An Appointment In Heaven - The One Year Christian History
An Appointment In Heaven
He wept with those who wept.
EDWARD D. GRIFFIN resigned his pastorate at the Newark Presbyterian Church, one of the largest churches in the nation, to become professor of pulpit eloquence at the newly established Andover Theological Seminary in Massachusetts. When Griffin moved from New Jersey to Boston to assume his new position, he was accompanied by five students who would attend the new seminary. One of them, Lewis LeCount Conger, soon fell seriously ill, and Griffin, who had grown to love the young man deeply, sought to inform and comfort the family of the ailing seminary student. Griffin’s poignant correspondence with those who loved Lewis Conger began:
January 2, 1810
My Dear Sir,
How often have you and your dear family said, “The Lord reigneth, let the earth rejoice.” What a blessing it is that he has the appointment of all our changes and trials. . . . You have given a son to Christ, and if he has work for him on the earth, he will preserve him and make him a blessing to the church; but if he has other designs, he will, I doubt not, take him to himself. . . . Lewis has the typhus fever. His mind is weak; but he loves to hear of the name of Christ, and will listen with deep interest and tender affection to every thing that is said about that blessed Savior. . . . I beseech you, my dear friends . . . Prepare for every thing which God has in store for you. . . . May God Almighty support you, my dear friends, under this trial, is my prayer.
January 3, 1810
We do little else but pray for him; and the whole college is crying with tears, “Spare him, spare him!” . . . I cannot but humbly and earnestly pray that God will spare him for your sakes, and for ours, and for the sake of Christ.
January 6, 1810
The Almighty God support you, my dear friends, under the trials you must feel. I wish with all my heart that I had something agreeable to communicate. And I have—Jesus of Nazareth reigns. The infinite God is happy. And our dear Lewis is happy. Ah, my heart, why this aching and trembling? The will of God is done. Lewis himself wished that the will of God might be done. And I am confident that he does not wish to oppose it now. . . . Lewis left these abodes of pain this morning at 10 o’clock. . . .

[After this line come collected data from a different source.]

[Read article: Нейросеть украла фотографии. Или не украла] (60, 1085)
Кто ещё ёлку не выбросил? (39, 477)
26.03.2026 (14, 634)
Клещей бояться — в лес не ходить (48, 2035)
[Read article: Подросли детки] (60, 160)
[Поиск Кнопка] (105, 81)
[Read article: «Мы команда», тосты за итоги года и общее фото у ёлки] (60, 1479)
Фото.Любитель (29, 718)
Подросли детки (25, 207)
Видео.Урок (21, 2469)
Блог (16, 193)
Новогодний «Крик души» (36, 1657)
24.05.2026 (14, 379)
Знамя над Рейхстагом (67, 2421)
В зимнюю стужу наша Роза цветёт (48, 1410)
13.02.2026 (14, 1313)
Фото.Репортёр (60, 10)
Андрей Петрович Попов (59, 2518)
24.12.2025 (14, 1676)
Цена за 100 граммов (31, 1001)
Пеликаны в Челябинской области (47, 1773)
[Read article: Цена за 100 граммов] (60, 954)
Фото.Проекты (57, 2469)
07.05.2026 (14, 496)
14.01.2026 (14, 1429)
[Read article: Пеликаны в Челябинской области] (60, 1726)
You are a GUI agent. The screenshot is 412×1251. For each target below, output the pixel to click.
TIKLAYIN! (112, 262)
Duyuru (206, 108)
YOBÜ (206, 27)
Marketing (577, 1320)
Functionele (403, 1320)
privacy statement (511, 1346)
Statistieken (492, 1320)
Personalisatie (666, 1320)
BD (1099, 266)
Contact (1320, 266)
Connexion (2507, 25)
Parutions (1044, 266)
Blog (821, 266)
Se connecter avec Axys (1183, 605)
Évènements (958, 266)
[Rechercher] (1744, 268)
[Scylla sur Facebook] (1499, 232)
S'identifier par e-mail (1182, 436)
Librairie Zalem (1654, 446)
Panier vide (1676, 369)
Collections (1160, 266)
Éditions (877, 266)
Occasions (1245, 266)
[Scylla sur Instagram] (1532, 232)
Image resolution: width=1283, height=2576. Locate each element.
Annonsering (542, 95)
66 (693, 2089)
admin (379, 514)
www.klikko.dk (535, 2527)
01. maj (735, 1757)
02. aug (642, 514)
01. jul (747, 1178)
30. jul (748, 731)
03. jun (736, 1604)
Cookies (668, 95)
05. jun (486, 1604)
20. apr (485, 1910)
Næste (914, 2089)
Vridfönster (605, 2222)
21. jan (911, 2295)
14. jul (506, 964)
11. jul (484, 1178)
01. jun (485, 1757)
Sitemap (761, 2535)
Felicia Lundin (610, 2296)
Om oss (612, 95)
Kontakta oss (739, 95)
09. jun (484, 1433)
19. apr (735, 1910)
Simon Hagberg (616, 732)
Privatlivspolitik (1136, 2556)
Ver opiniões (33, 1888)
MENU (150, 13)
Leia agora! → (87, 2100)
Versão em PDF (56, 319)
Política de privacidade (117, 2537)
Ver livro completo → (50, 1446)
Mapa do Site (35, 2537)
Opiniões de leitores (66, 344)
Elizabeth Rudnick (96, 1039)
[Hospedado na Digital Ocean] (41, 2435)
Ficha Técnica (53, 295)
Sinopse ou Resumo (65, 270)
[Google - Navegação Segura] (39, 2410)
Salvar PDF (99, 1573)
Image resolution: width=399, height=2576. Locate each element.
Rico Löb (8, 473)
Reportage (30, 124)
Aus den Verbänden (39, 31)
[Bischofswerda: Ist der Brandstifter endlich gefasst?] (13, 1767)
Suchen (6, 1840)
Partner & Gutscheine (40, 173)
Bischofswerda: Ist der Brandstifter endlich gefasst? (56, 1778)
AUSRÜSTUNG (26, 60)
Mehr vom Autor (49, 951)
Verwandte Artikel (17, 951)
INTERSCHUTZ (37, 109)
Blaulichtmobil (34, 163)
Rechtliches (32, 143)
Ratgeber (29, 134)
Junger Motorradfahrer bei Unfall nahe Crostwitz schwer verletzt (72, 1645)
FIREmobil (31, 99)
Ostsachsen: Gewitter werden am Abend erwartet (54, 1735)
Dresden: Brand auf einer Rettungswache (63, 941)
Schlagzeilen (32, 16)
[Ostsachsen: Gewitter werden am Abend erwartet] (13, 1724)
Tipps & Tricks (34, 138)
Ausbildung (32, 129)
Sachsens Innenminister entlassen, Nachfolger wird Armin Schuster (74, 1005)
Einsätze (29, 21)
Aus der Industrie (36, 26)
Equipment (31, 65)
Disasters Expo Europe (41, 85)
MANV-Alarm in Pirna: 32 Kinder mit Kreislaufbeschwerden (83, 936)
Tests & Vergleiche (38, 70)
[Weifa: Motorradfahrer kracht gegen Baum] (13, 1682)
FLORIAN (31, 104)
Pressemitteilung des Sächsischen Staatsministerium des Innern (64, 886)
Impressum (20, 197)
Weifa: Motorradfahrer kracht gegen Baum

No young man was ever more beloved. . . . He has not lived in vain. . . . He has been the means of good to some souls; and by his influence on the college, has probably been indirectly the means of some good to thousands. . . .
January 7, 1810
My friends, it is all the appointment of heaven. Eternal wisdom fixed it that he should die at this time and place. . . .
Think not my dear friends, that you have lost your pains in giving him an education. No, you have been fitting him for more than a pulpit—for a higher throne in heaven. . . . There he is! Think not of him on a bed of sickness, in a land of strangers. . . . Think of him on Mount Zion. There is all that is Lewis. The rest is mere dust. We have not lost him. He is only gone a little before us. . . . There we shall soon find him and enjoy him again, and forever—far more than we ever did in this world. . . .
Your afflicted and affectionate friend,
E. D. Griffin
Reflection
Have you lost a friend or loved one in the prime of life and wondered why God took that person? Can you think of any reasons why he took Lewis Conger? Is it really necessary for us to know why?
The righteous pass away; the godly often die before their time. And no one seems to care or wonder why. No one seems to understand that God is protecting them from the evil to come. For the godly who die will rest in peace.